Flucht wird, darauf weist die Autorin eindringlich hin, zunehmend durch sich verändernde klimatische und ökologische Bedingungen erzwungen. Aber beim Kampf gegen die Klimakatastrophe geht es um weit mehr: Das beginnende sechste große Artensterben auf diesem Planeten kann die Gattung Mensch einschließen.

Rackete referiert Ursachen und Folgen der Klimakatastrophe. Und das macht sie kenntnisreich in einer Weise, die gerade jenen zum Verständnis helfen könnte, die sich bisher nur am Rande mit dem Thema beschäftigt haben. Ergänzt wird dieser Strang mit ihren Eindrücken auf Fahrten mit dem Forschungsschiff Polarstern.
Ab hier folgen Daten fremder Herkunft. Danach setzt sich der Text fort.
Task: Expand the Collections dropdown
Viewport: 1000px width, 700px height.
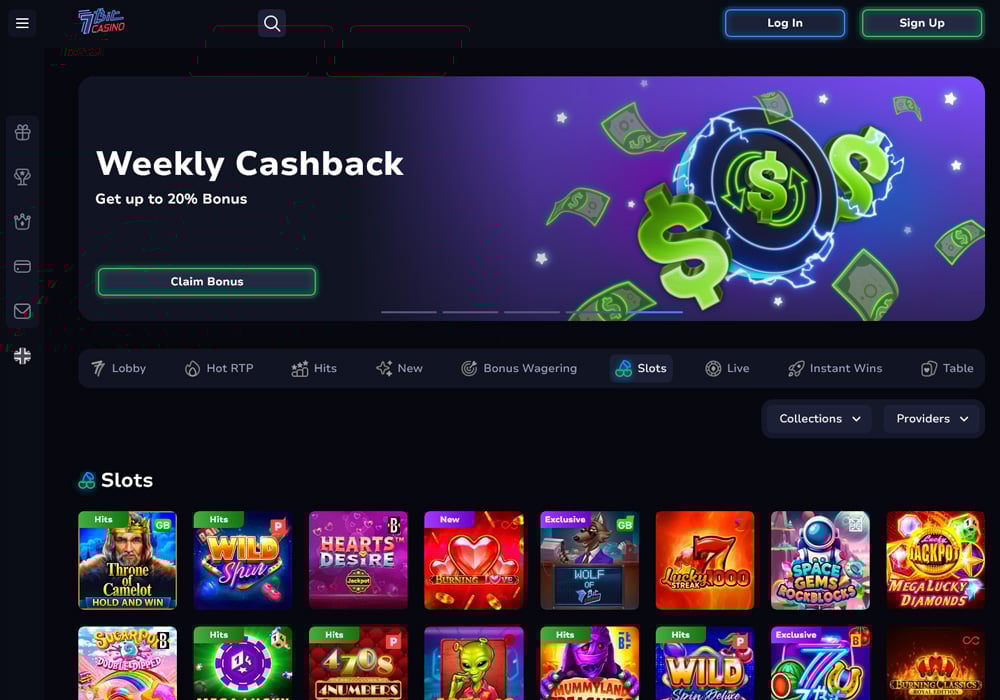Action: click(x=820, y=419)
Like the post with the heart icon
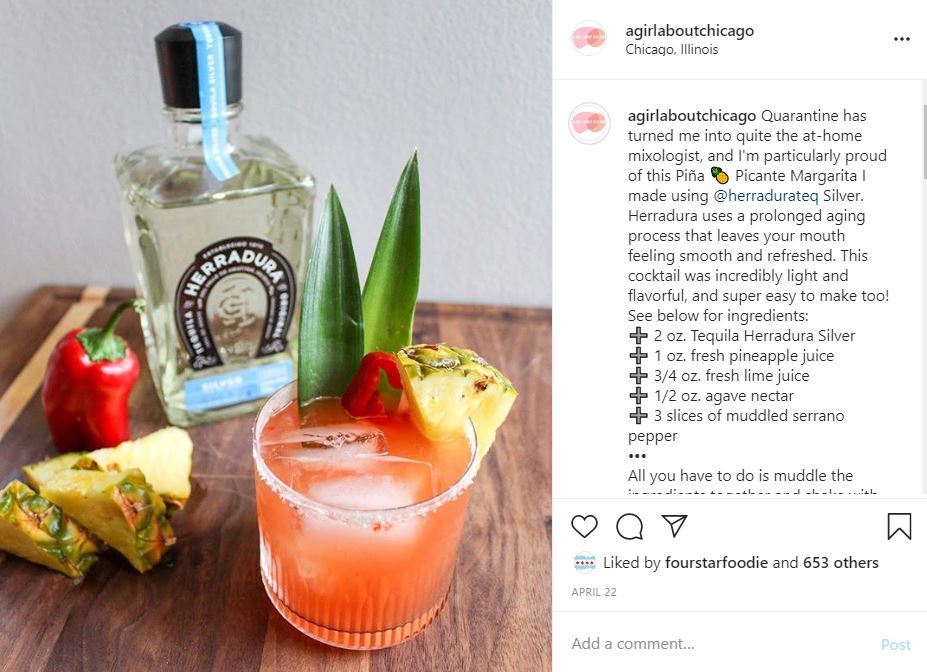927x672 pixels. pos(584,526)
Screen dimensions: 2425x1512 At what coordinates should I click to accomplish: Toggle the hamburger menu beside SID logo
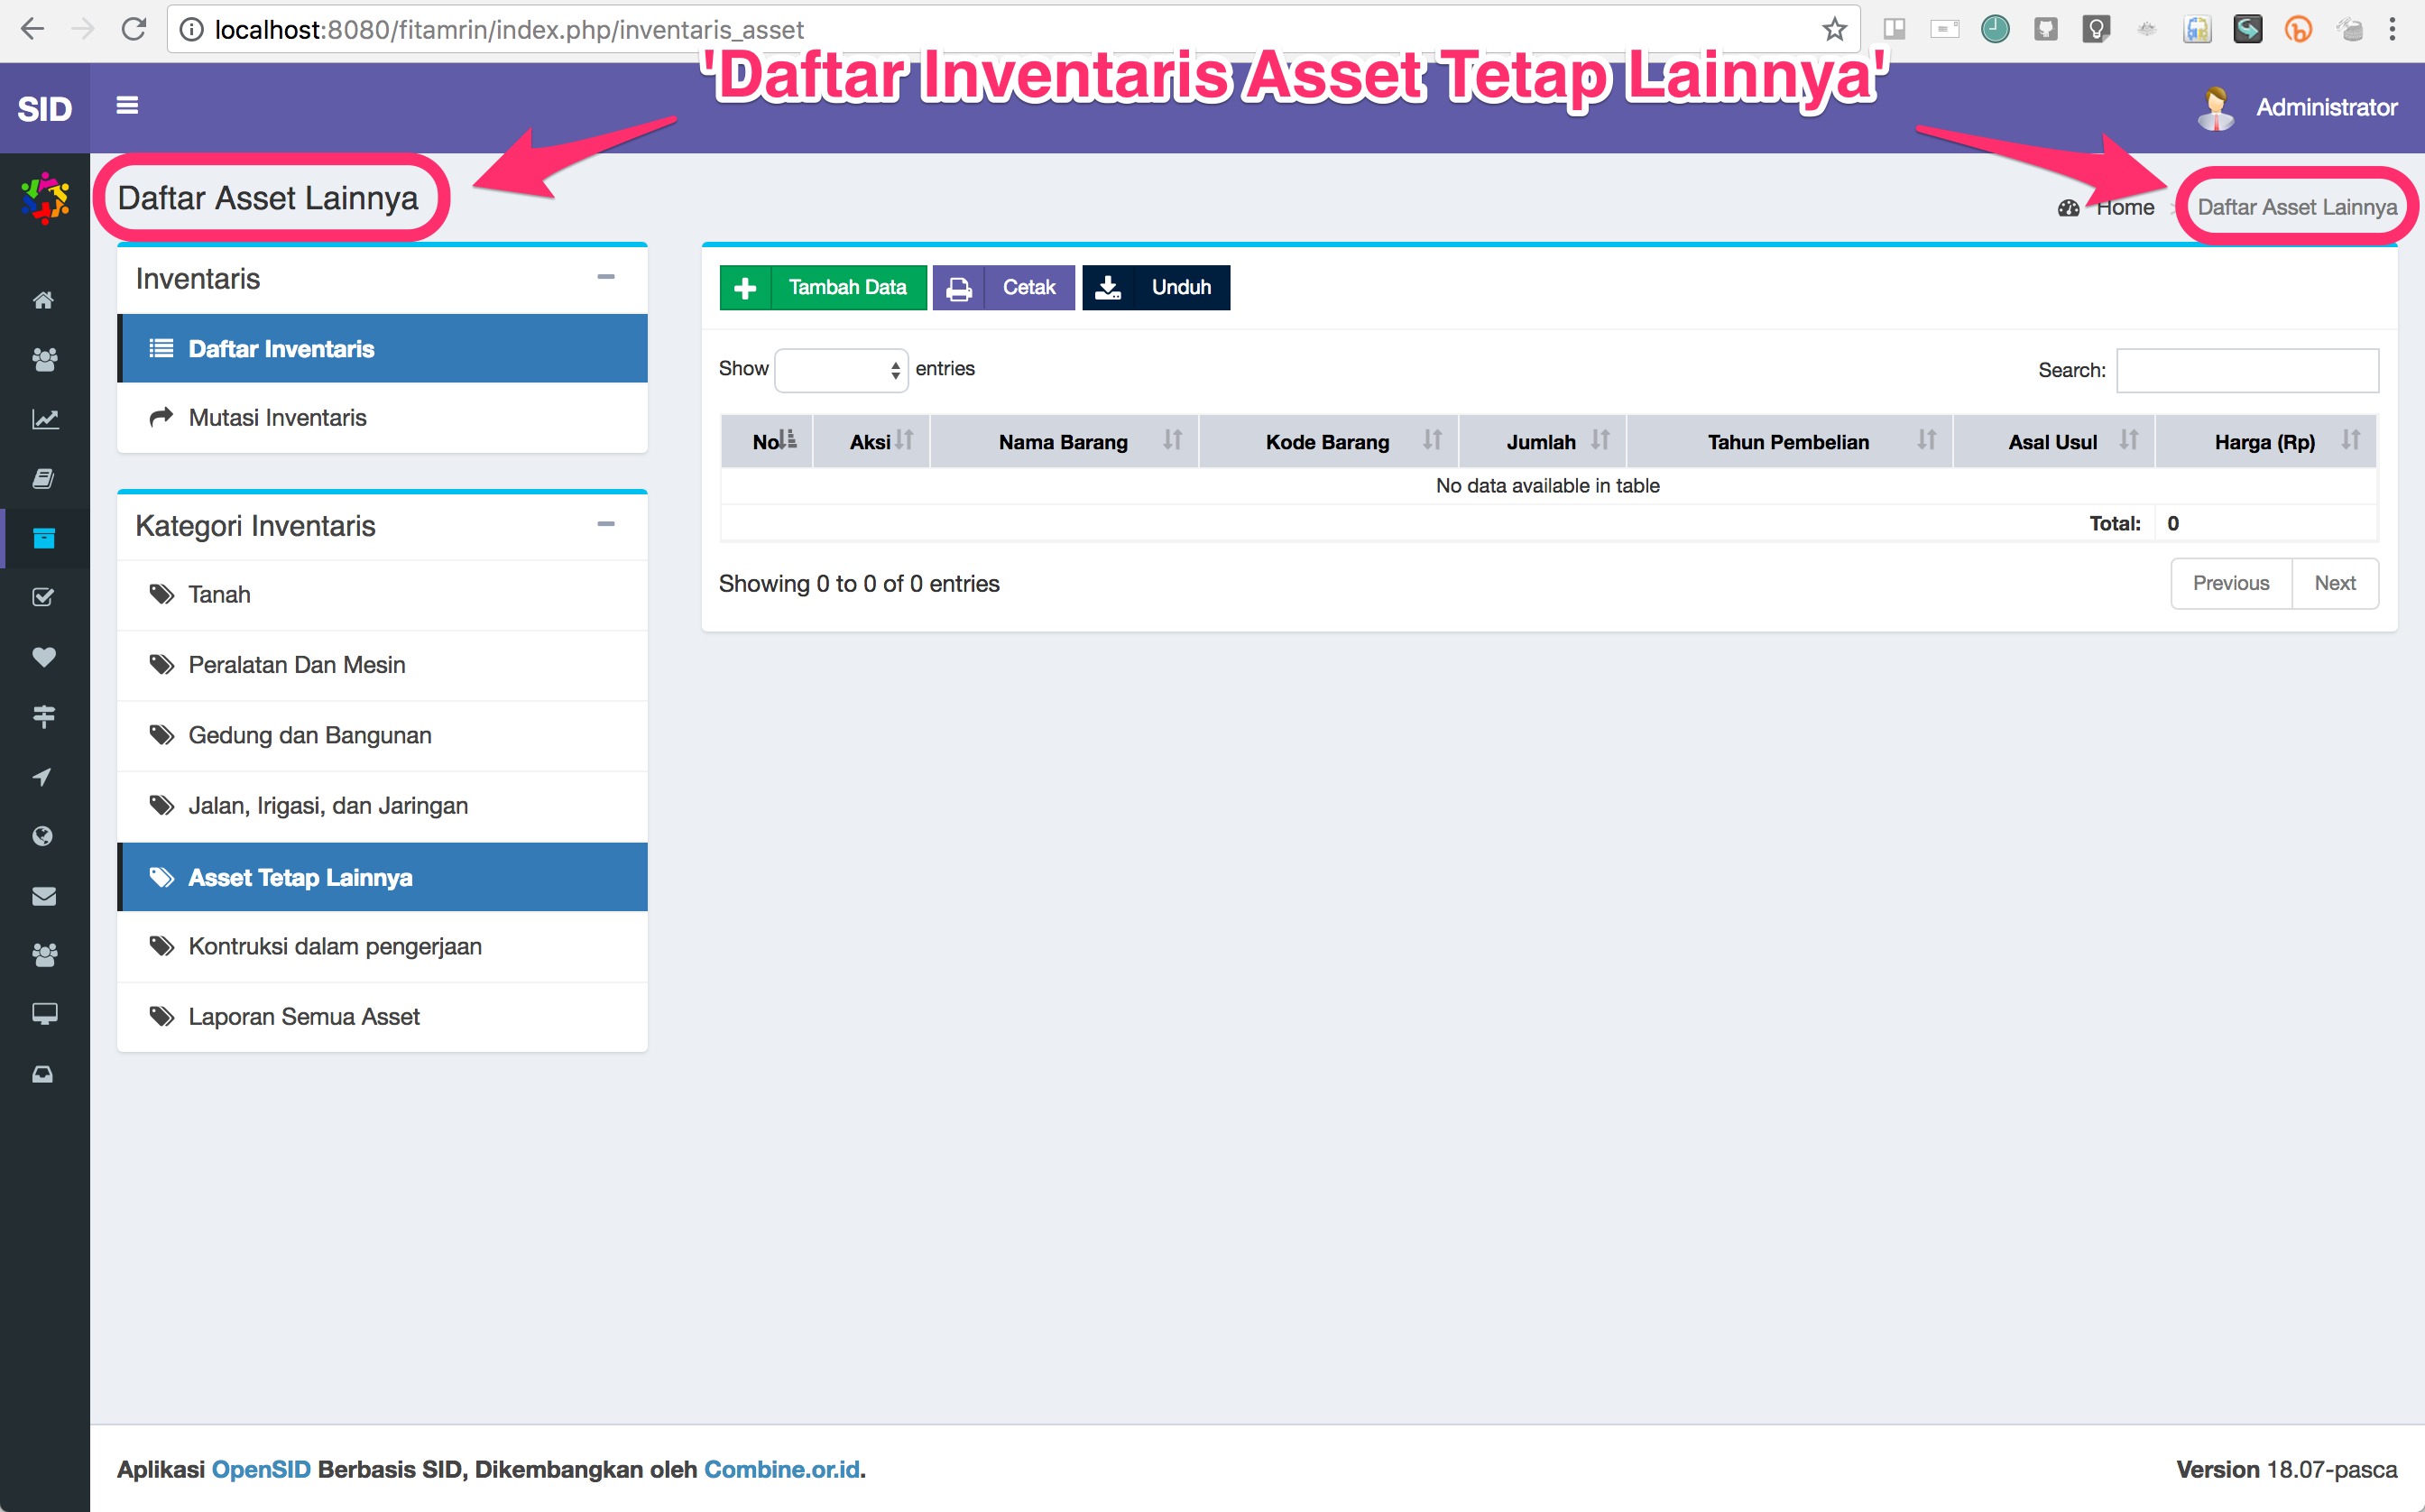127,105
„Fangen wir an zu handeln“: Ihr Vertrauen in „die Politik“ ist – gelinde gesagt: gering. Sie setzt auf zivilgesellschaftliche Bewegung. Dabei bezieht sie sich auf wirkmächtige gewaltfreie Aktionen und Bewegungen beginnend mit den Protesten der Suffragetten Anfang des 20. Jahrhunderts über Ghandis antikoloniale Bewegung bis hin zu Extinction Rebellion. Dass das alles kein Zuckerschlecken wird, weil die Profiteure nicht freiwillig das Feld räumen, ist ihr klar: „Wir leben in Zeiten, in denen die Ordnung, die wir haben, falsch und zerstörerisch ist. Sie muss gestört werden, weil […] wir sonst zulassen, dass das System mit seinem Glauben an stetiges Wachstum uns etwas raubt, das unglaublich kostbar und unwiederbringlich ist. [...] Der zivile Gehorsam ist das Problem, nicht der zivile Ungehorsam.“ (S. 160)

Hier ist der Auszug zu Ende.